1. A claim for benefits under this act, other than an occupational disease, shall be barred unless it is filed with the Commission within one (1) year from the date of the injury. If during the one-year period following the filing of the claim the employee receives no weekly benefit compensation and receives no medical treatment resulting from the alleged injury, the claim shall be barred thereafter. For purposes of this section, the date of the injury shall be defined as the date an injury is caused by an accident as set forth in paragraph 9 of Section 2 of this act.
¶52 First, we note that neither the ALJ nor the Commission addressed this issue in their opinions. Employer argued Claimant's cumulative trauma claim was untimely under Section 69(A)(1) in its Trial Brief, filed January 21, 2021. However, when questioned about this issue by the ALJ, Employer appeared to abandon this argument in the hearing before the ALJ.

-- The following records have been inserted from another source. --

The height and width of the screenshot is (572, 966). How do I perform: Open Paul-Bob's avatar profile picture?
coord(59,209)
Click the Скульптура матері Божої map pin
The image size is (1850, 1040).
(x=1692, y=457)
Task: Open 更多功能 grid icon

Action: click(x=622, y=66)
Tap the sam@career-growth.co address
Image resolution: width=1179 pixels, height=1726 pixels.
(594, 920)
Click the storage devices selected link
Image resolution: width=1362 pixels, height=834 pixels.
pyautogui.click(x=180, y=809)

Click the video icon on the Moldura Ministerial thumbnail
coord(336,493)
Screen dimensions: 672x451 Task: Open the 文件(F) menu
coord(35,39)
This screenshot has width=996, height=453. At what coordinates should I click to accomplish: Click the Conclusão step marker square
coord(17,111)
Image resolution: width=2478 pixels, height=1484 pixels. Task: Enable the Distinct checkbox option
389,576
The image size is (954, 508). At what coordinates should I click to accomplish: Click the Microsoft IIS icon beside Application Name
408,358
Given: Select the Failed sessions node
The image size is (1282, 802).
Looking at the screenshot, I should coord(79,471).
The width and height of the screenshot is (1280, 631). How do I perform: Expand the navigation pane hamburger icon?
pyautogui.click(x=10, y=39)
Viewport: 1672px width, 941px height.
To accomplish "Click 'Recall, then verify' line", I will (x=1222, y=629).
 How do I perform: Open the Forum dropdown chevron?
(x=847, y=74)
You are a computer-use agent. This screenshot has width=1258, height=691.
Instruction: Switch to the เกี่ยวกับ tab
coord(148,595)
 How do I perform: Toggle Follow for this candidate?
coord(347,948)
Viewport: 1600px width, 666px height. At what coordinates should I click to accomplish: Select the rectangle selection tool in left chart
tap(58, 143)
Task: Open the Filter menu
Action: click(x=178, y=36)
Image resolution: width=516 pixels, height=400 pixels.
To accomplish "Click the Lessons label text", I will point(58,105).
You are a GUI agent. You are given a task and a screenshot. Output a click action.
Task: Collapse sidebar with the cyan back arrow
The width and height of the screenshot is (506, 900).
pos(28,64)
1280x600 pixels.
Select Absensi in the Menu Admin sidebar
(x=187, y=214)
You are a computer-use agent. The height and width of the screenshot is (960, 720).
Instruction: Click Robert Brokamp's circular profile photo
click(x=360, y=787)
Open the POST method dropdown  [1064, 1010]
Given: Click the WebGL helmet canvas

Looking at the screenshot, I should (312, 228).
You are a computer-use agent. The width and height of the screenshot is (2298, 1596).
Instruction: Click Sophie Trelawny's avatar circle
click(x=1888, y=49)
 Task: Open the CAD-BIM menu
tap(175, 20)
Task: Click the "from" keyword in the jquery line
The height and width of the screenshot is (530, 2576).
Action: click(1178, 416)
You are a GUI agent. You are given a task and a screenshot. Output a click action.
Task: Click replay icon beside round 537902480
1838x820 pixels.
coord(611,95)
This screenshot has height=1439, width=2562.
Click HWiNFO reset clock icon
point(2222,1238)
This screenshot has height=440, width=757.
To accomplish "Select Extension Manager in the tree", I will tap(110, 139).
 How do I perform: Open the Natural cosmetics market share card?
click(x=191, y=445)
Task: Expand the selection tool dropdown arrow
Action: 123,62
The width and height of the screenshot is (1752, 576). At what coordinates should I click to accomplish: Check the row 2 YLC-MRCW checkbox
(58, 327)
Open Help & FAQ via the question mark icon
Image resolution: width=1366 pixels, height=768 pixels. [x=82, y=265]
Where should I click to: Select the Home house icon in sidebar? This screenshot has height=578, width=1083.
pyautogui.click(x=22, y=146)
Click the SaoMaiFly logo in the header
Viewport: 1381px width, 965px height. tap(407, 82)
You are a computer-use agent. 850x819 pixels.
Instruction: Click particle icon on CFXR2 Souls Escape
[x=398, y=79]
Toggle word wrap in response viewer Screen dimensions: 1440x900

¶53 This Court will not address an issue on appeal that was not first presented to the trial court. Bivins v. State ex rel. Okla. Mem'l Hosp. , 1996 OK 5, ¶ 19, 917 P.2d 456, 464.
¶54 Regardless, in a cumulative trauma action, the statute of limitations is triggered by the date of last injurious exposure. Rolled Alloys, Inc. v. Wilson , 2018 OK CIV APP 43, ¶ 11, 418 P.3d 713, 717. As we previously determined, the date of last injurious exposure in this matter was September 24, 2015. Claimant filed the cumulative trauma claim on December 10, 2015. Thus, Claimant's cumulative trauma claim was timely filed pursuant to Section 69(A)(1).
¶55 Employer also argues the Commission's disregard of the protective equipment Employer required Claimant to use while sandblasting was "clearly erroneous in view of the evidence and was arbitrary and capricious." " ‘Arbitrary and capricious’ is defined as action which is ‘willful and unreasonable without consideration or in disregard of facts or without determining principle,’ or ‘unreasoning ... in disregard of facts and circumstances.’ " State ex rel. Bd. of Trustees of Teachers' Ret. Sys. v. Garrett , 1993 OK CIV APP 29, ¶ 6, 848 P.2d 1182, 1183 (citations omitted).
¶56 The Commission considered the evidence presented by both parties. We do not find the Commission's decision was arbitrary and capricious nor do we find error. We find this argument to be without merit.
CONCLUSION
¶57 Finding no error, we sustain the Commission's Order Vacating and Remanding the Decision of the Administrative Law Judge.
¶58 SUSTAINED .
BLACKWELL, P.J., and FISCHER, J., concur.